John Kane

Personal information
- Full name: John Kane
- Date of birth: 8 June 1987 (age 39)
- Place of birth: Glasgow, Scotland
- Position: Defender

Team information
- Current team: Pollok

Youth career
- 0000–2003: Hibernian Youth

Senior career*
- Years: Team / Apps / (Gls)
- 2003–2005: Hibernian / 1 / (0)
- 2005–2006: Motherwell / 0 / (0)
- 2006–2007: Partick Thistle / 3 / (0)
- 2007: Glenafton Athletic
- 2007–2009: Stranraer / 97 / (2)
- 2009–2010: Creighton University
- 2010–2011: Stirling Albion / 26 / (1)
- 2011–2012: Stranraer / 32 / (1)
- 2012–2013: Clyde / 22 / (0)
- 2013–: Pollok / 0 / (0)

= John Kane (footballer, born 1987) =

Scottish footballer

John Kane (born 8 June 1987) is a footballer who plays as a defender for Pollok.

Kane came through the youth system at Hibernian.
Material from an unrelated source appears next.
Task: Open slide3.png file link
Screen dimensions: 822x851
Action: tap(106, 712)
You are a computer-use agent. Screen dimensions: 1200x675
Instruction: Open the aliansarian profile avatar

He made his Scottish Premier League debut at the age of 16 against Livingston in April 2004, coming on as a late substitute for Kevin Thomson. Although a Scotland Under–18 international, this was to be his only first-team appearance for Hibs, and he joined Motherwell in the January 2005 transfer window.

After a spell at Partick Thistle, he briefly dropped to the Junior level with Glenafton Athletic before signing for Stranraer in June 2007, under the management of former Motherwell teammate Gerry Britton. A successful spell at the club saw him named player of the year two seasons running before leaving for the US and a year at Creighton University in Nebraska. Kane returned to Scotland with Stirling Albion in 2010 before rejoining Stranraer for a second spell.

Kane signed for Clyde in June 2012. He then joined Junior side Pollok.